— Begin EXERCISE DATA —

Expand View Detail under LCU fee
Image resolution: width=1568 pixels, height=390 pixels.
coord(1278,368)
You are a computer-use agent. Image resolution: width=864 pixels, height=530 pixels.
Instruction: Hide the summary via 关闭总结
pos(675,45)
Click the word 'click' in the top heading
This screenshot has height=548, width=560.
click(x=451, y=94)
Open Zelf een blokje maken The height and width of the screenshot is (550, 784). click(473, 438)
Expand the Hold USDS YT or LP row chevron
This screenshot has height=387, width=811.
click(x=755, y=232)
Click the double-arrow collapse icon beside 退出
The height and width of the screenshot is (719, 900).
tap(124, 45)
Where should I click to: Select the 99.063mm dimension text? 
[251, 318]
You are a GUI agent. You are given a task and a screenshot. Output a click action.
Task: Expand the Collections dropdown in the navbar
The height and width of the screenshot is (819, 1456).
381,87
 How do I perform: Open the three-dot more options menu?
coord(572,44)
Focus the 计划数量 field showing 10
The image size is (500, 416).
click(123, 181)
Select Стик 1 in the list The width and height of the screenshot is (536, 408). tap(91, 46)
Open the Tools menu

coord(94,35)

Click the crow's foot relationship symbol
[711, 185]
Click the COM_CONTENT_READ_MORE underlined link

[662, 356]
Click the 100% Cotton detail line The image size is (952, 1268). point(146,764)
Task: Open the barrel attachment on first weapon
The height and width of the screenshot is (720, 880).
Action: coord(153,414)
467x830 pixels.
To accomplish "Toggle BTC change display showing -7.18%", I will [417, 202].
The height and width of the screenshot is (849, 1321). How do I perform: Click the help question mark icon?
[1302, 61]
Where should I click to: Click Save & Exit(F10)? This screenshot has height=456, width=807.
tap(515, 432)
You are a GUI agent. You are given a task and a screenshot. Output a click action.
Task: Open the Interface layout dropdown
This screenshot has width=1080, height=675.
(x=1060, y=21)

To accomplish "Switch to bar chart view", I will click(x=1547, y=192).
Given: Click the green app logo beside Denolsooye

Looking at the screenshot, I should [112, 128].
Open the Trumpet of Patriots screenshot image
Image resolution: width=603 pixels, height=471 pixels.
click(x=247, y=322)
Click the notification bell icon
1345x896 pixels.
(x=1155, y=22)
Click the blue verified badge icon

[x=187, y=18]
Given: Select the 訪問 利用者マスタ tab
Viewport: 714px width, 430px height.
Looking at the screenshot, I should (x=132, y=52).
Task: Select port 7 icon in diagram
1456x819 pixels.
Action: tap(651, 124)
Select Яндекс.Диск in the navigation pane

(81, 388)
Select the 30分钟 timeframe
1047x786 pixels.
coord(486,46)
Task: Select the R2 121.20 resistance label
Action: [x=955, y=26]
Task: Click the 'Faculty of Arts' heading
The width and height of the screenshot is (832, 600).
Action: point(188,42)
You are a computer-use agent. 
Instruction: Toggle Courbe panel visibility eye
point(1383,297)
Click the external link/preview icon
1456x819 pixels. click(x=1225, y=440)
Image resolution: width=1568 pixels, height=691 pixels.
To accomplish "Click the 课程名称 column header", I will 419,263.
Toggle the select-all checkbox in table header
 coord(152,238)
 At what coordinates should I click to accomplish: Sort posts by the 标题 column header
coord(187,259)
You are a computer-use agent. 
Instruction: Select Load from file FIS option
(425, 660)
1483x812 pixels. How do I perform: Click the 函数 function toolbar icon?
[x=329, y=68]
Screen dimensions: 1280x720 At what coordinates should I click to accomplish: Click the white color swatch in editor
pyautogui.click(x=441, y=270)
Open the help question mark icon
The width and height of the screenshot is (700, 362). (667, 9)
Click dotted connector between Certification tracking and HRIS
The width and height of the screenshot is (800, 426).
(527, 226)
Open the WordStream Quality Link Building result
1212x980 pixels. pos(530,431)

— End EXERCISE DATA —

WHAT TO DO: Reproduce, unchanged, the part of the listing that opens with the line containing "Click the notification bell icon" and closes with the line containing "1456x819 pixels. click(x=1225, y=440)", both of those lines included.

RESULT BELOW:
Click the notification bell icon
1345x896 pixels.
(x=1155, y=22)
Click the blue verified badge icon

[x=187, y=18]
Given: Select the 訪問 利用者マスタ tab
Viewport: 714px width, 430px height.
Looking at the screenshot, I should (x=132, y=52).
Task: Select port 7 icon in diagram
1456x819 pixels.
Action: tap(651, 124)
Select Яндекс.Диск in the navigation pane

(81, 388)
Select the 30分钟 timeframe
1047x786 pixels.
coord(486,46)
Task: Select the R2 121.20 resistance label
Action: [x=955, y=26]
Task: Click the 'Faculty of Arts' heading
The width and height of the screenshot is (832, 600).
Action: point(188,42)
You are a computer-use agent. 
Instruction: Toggle Courbe panel visibility eye
point(1383,297)
Click the external link/preview icon
1456x819 pixels. click(x=1225, y=440)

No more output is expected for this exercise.